Attempts at describing new approaches for taking into account the volumetric features of the neurons have been made [e.g., the surface-to-volume ratio of 3D reconstructions obtained both manually and through a tool/algorithm (Liu et al., 2016; Callara et al., 2018)]. In this direction, new approaches including volumetric information should be defined, leading to the next generation of metrics, in which not only discrete “nodes” in the reconstruction, but the whole segmented neuron is used for the comparison, at both volumetric and topological levels. Obviously, this also implies a shift in the way manual segmentation (and not just tracing) should be done (Magliaro et al., 2017b).

Highlight of Future Directions

The anatomical mapping of the mammalian brain at the micro-scale is a crucial need of the whole neuroscience community. Here, we review the protocols and tools which can be considered as the building blocks for this ambitious aim. The integration of advanced imaging techniques, clearing protocols and new robust image processing algorithms, e.g., the workflow illustrated in the Graphical Abstract, is essential for delivering a high-fidelity map of neuron morphology and topology as well as their physical connections. The main roadblock in the workflow is doubtless isolating single neurons, since a robust algorithm for 3D neuron segmentation is still lacking. In this context, we would like to enhance the importance of isolating and quantifying the shape and size of single neurons rather than just identifying them from the background within a dataset. Indeed, while some methods have been proposed for the segmentation of neurons from clarified tissues (Mazzamuto et al., 2018), they do not as yet yield volumetric or topological information on single neurons.

Graphical Abstract

The integration of clarification methods, advanced imaging techniques, and novel image processing algorithms will allow the digitization of a complete and high-fidelity map of the brain at micrometric and even sub-micrometric scales, for predicting and studying the relationships between its micro-circuitry and high-level functions, as well as evaluating abnormal cell morphology in neurodegenerative and neurodevelopmental disorders.

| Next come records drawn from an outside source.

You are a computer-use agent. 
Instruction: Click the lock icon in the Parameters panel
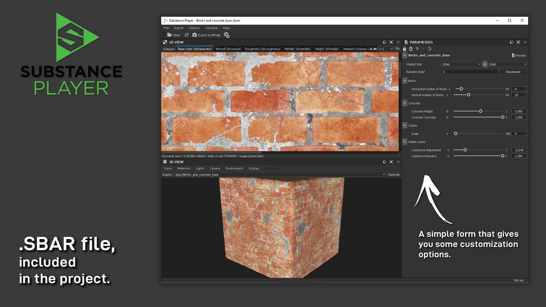click(404, 49)
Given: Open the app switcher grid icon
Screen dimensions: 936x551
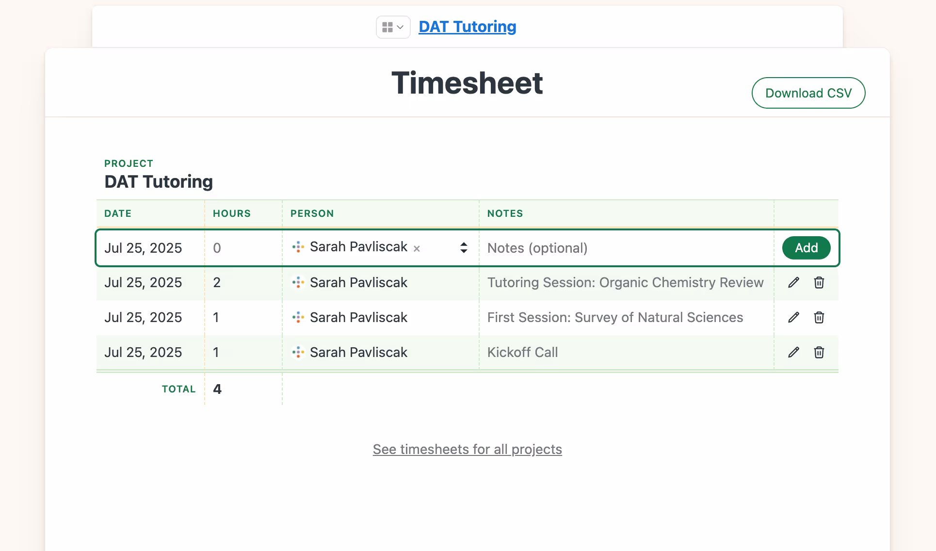Looking at the screenshot, I should point(388,27).
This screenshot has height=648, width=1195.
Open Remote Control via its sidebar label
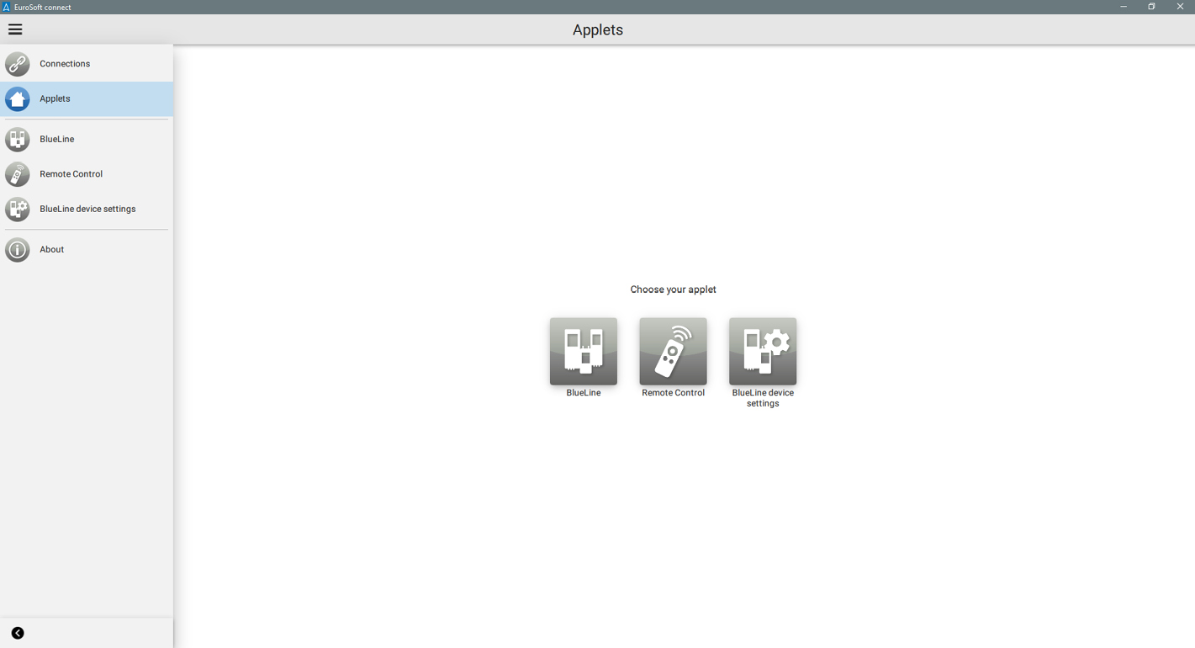click(71, 174)
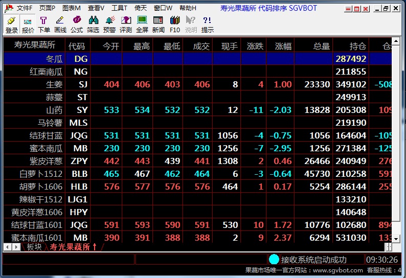
Task: Click the F10 books icon
Action: tap(175, 24)
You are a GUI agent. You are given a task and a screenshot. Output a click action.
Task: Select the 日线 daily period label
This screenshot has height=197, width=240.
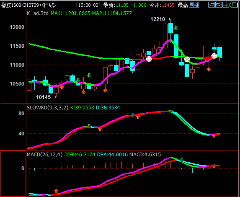tap(49, 5)
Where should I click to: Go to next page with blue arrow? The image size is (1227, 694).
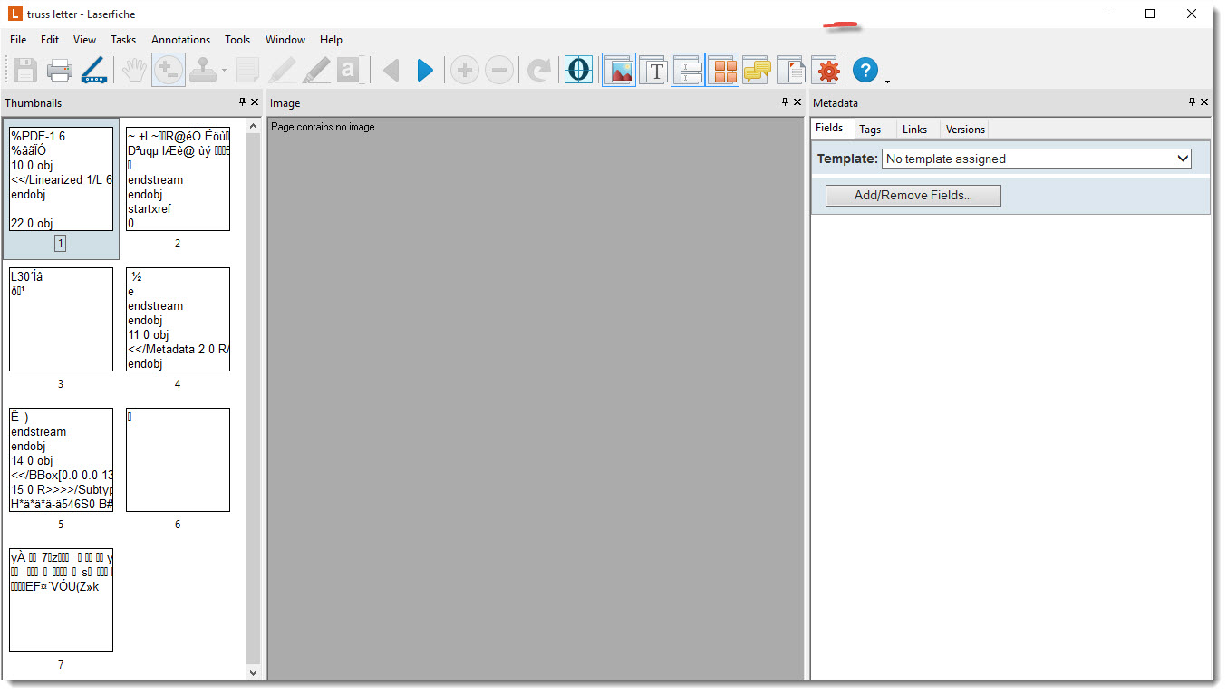click(x=425, y=70)
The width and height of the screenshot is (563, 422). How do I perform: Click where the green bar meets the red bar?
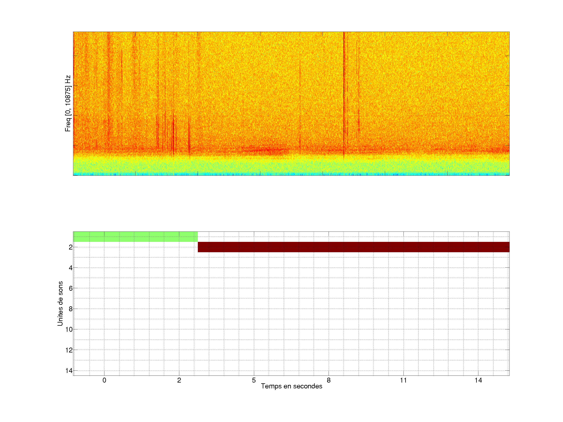click(x=198, y=242)
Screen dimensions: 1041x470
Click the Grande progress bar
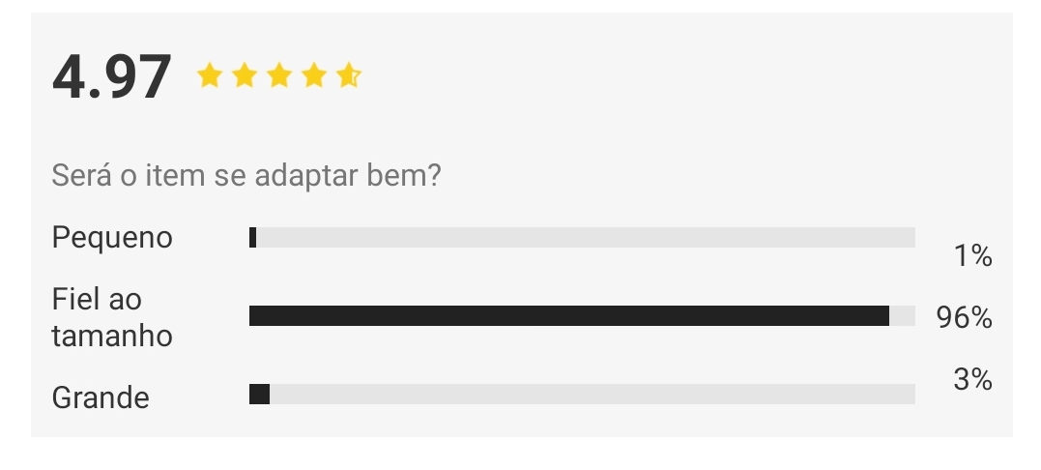(582, 394)
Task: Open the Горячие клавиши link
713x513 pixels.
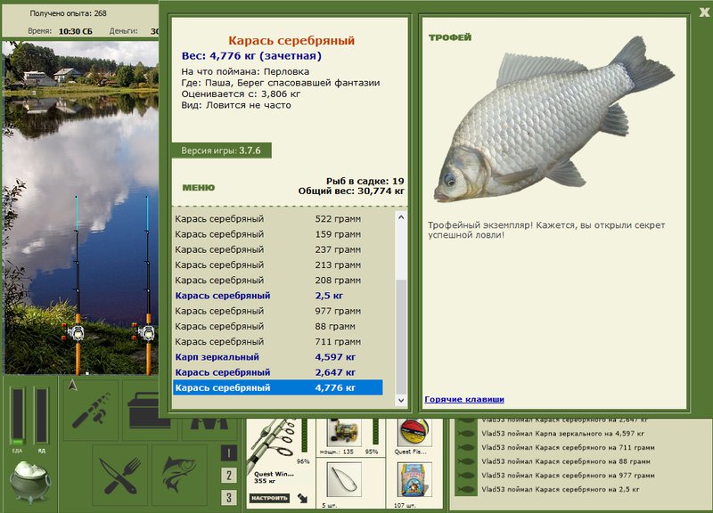Action: (x=464, y=399)
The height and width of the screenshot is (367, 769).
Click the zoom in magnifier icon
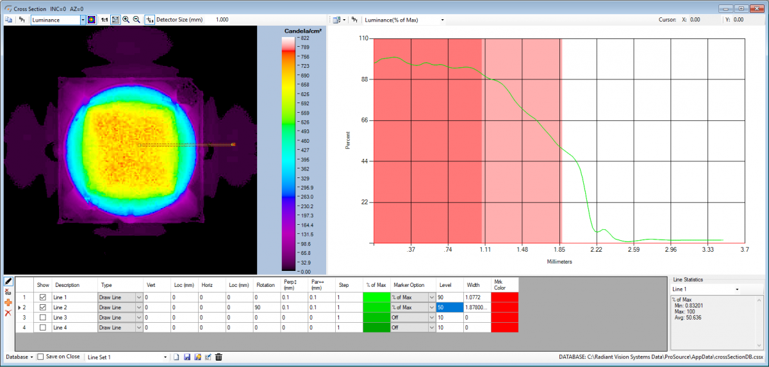click(x=126, y=20)
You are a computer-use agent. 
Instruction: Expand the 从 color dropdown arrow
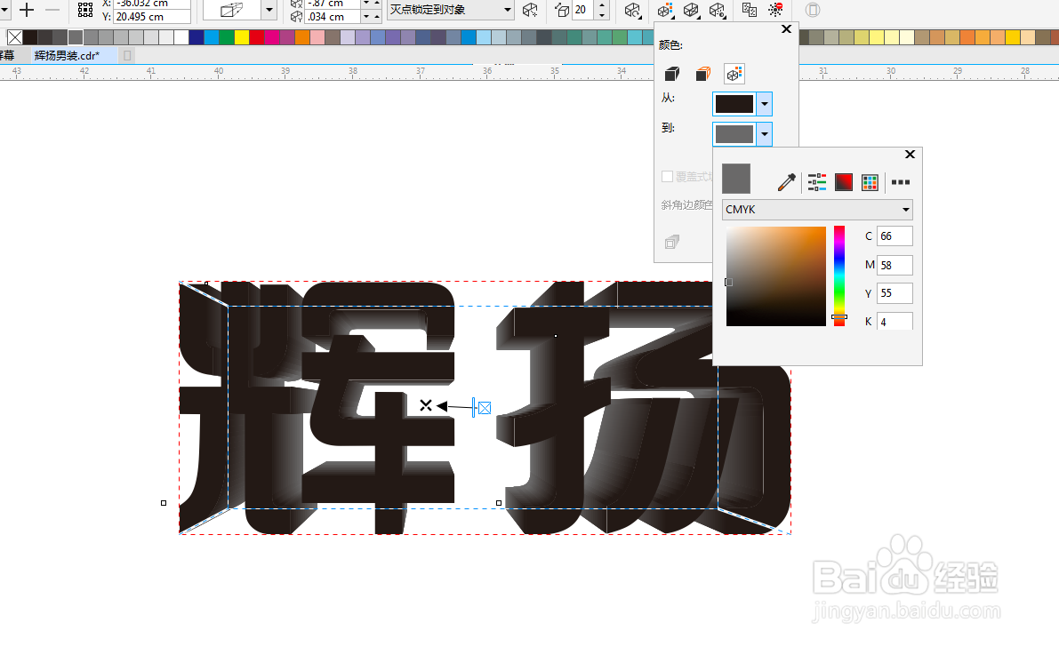click(x=763, y=103)
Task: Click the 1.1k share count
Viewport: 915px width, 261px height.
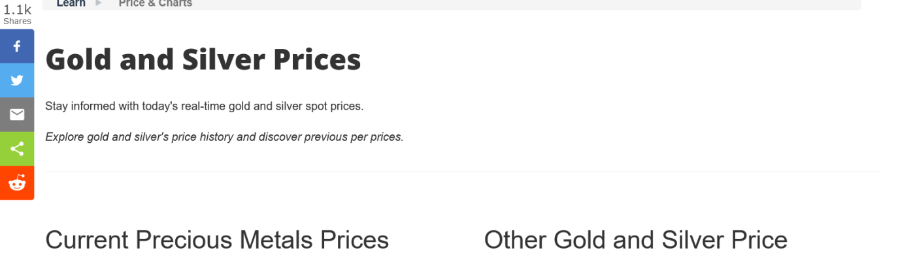Action: 17,9
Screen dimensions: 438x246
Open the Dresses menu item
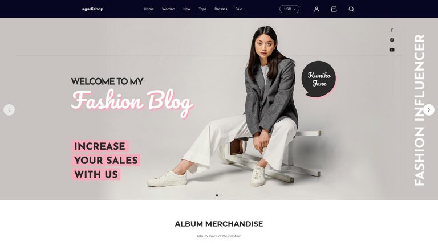221,9
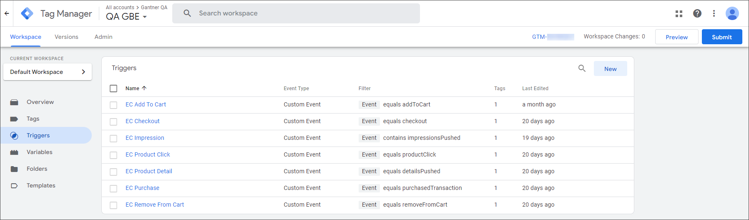
Task: Click the Submit button
Action: pyautogui.click(x=721, y=37)
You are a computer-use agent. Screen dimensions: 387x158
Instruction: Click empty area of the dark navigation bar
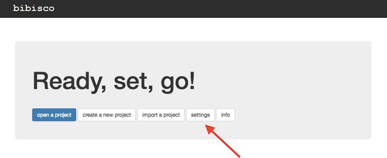pyautogui.click(x=227, y=8)
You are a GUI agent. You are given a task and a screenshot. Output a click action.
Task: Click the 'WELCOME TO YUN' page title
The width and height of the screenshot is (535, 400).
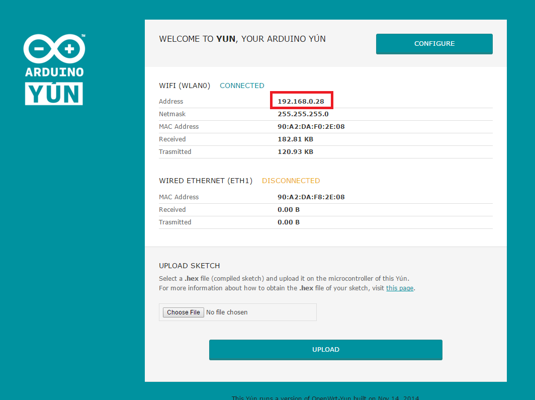pos(242,39)
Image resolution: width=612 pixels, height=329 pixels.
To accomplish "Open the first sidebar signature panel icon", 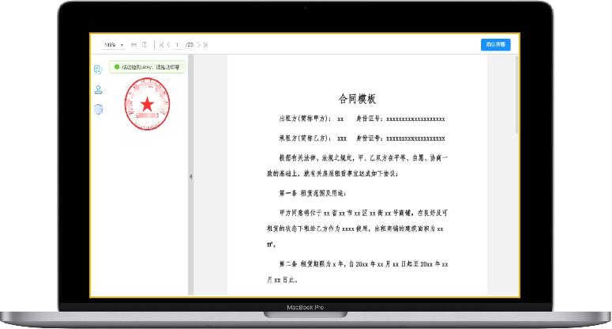I will 98,70.
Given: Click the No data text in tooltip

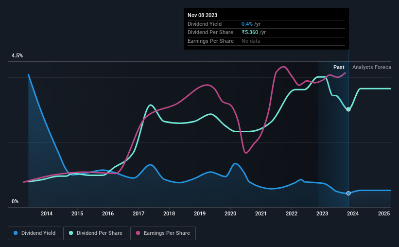Looking at the screenshot, I should [x=251, y=41].
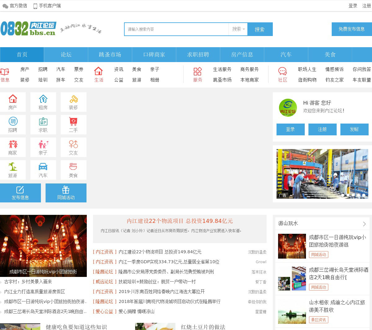
Task: Open the 旅游 palm tree icon
Action: pyautogui.click(x=13, y=167)

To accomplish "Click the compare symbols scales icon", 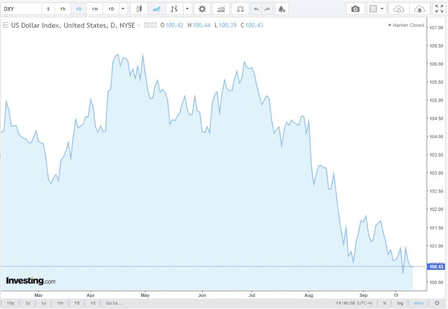I will (240, 9).
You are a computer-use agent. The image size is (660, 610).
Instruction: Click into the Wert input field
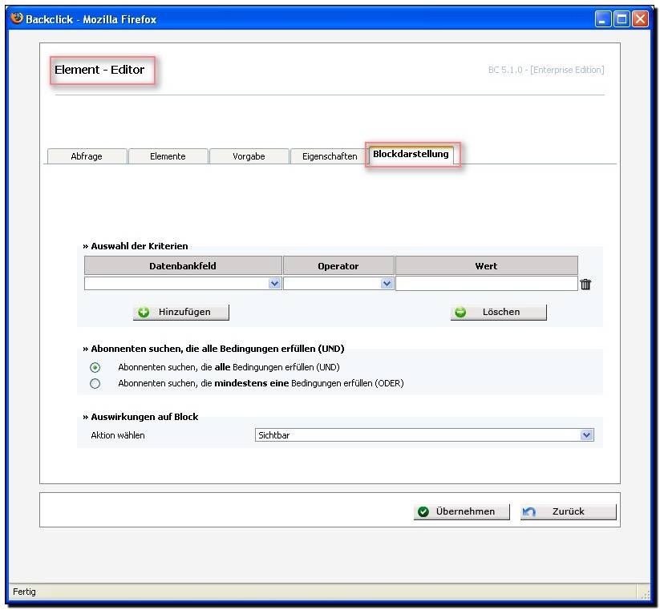coord(486,284)
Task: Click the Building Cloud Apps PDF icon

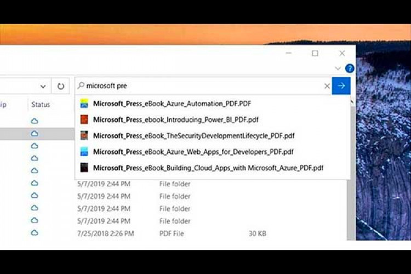Action: tap(84, 168)
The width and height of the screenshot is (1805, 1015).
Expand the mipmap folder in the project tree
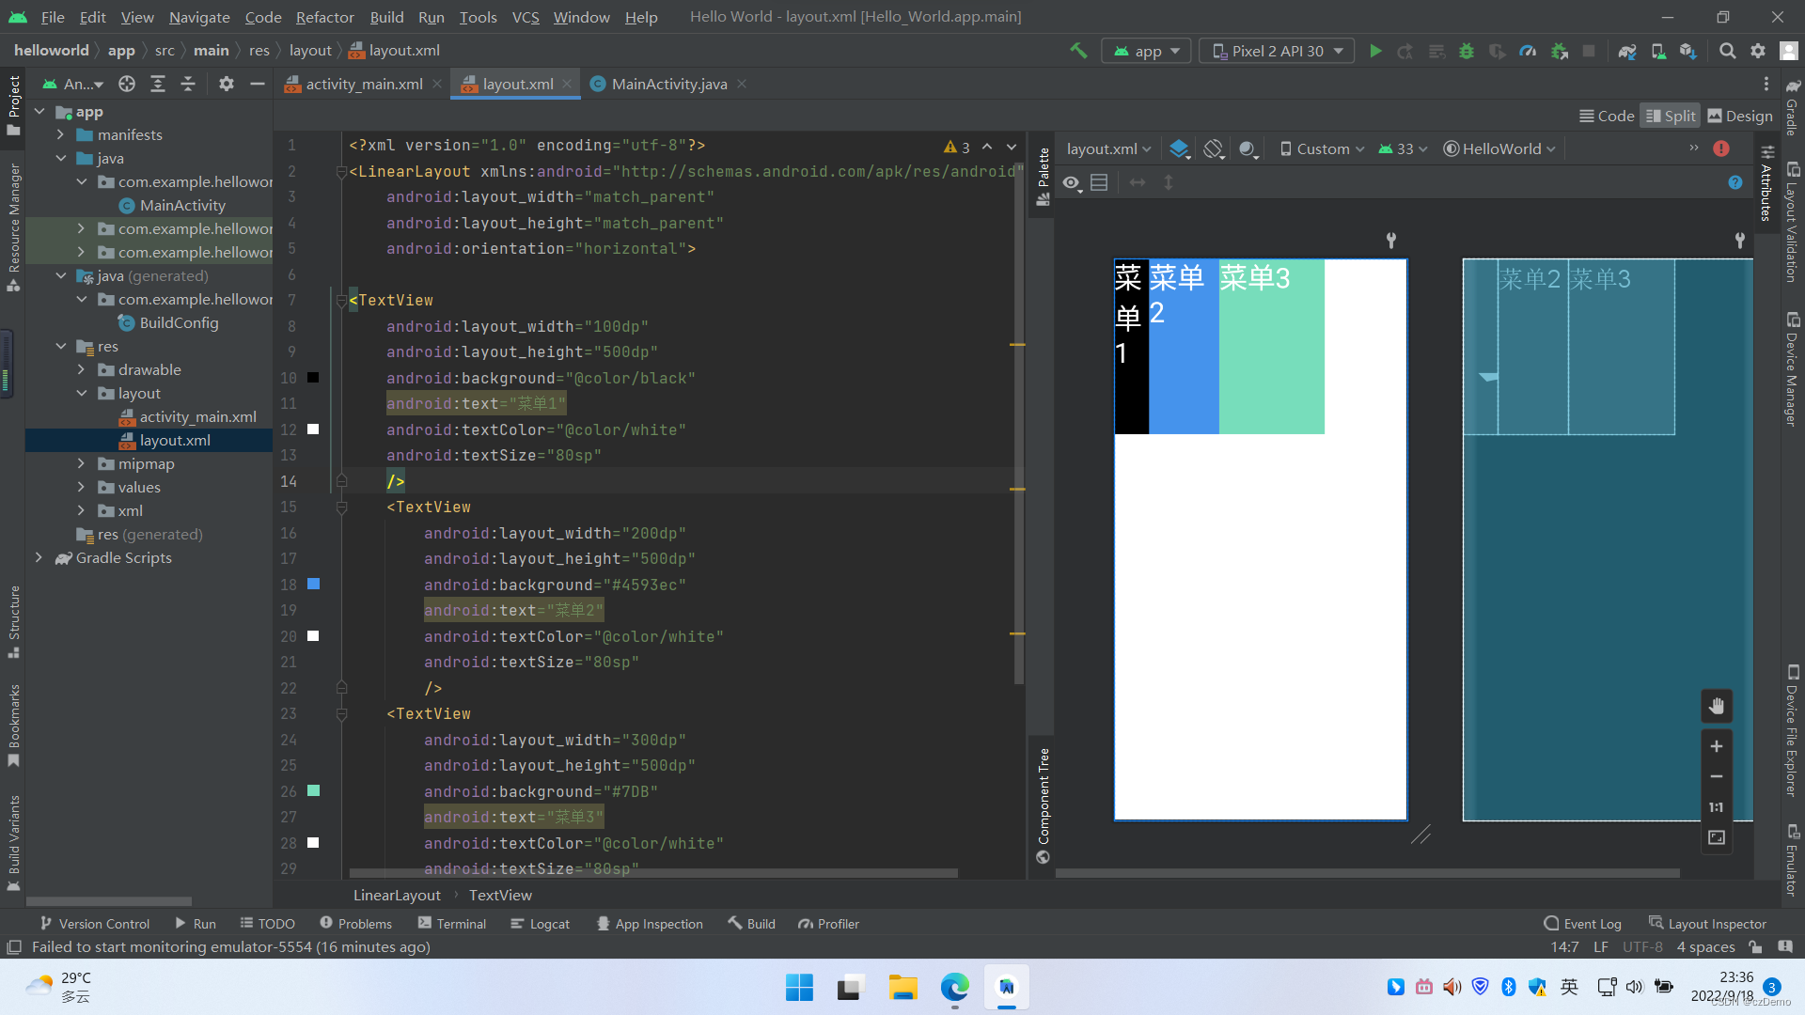point(82,463)
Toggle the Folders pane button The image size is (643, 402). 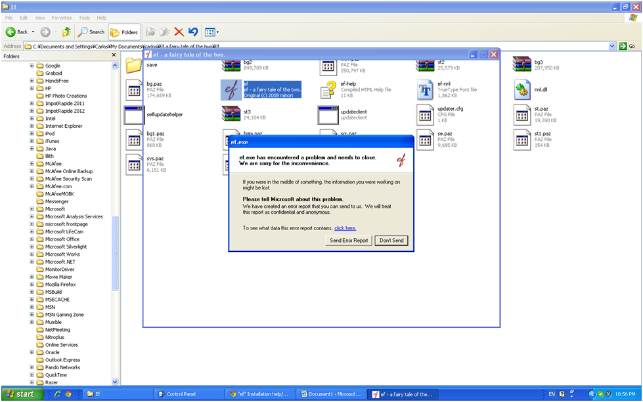(123, 31)
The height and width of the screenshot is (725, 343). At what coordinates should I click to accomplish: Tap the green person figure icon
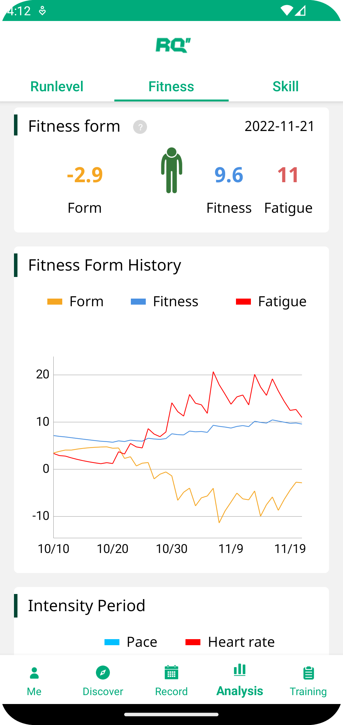click(x=172, y=170)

Thanks to new technologies and protocols available, the digitization of the Structural Connectome can be enriched with sub-cellular details at a level that could not be previously achieved. In particular, the recent development of new fluorescence-based labeling techniques, such as those exploiting membrane probes, allow plasma membrane staining with excellent contrast in single, and double photon imaging. Among them, MemBright fluorescent membrane probes allow neuronal imaging through live, confocal and Stochastic Optical Reconstruction Microscopy (STORM) microscopy (Collot et al., 2019). These approaches are especially powerful when combined with super-resolution imaging, which can improve the spatial resolution of imaging by over an order of magnitude (i.e., down to tens of nanometers). As an example, whole-cell super-resolution imaging (Legant et al., 2016) and super-resolution optical fluctuation imaging (SOFI) (Duwé and Dedecker, 2017) can be employed for producing images of the full 3D cell architecture with a resolution of 50 nm. An algorithm able to deal with such a variety of datasets will speed up neuro-anatomical mapping in mammalian brains even at sub-micrometric resolution, as well as generating models usable for making predictions about higher-level brain organization. Clearly, an integrated multi-disciplinary approach supported by open science principles could accelerate progress in this challenging field.

Author Contributions

CM and AC wrote the manuscript and constructed the figures. NV and AA conceived and edited the manuscript.

Conflict of Interest Statement

The authors declare that the research was conducted in the absence of any commercial or financial relationships that could be construed as a potential conflict of interest.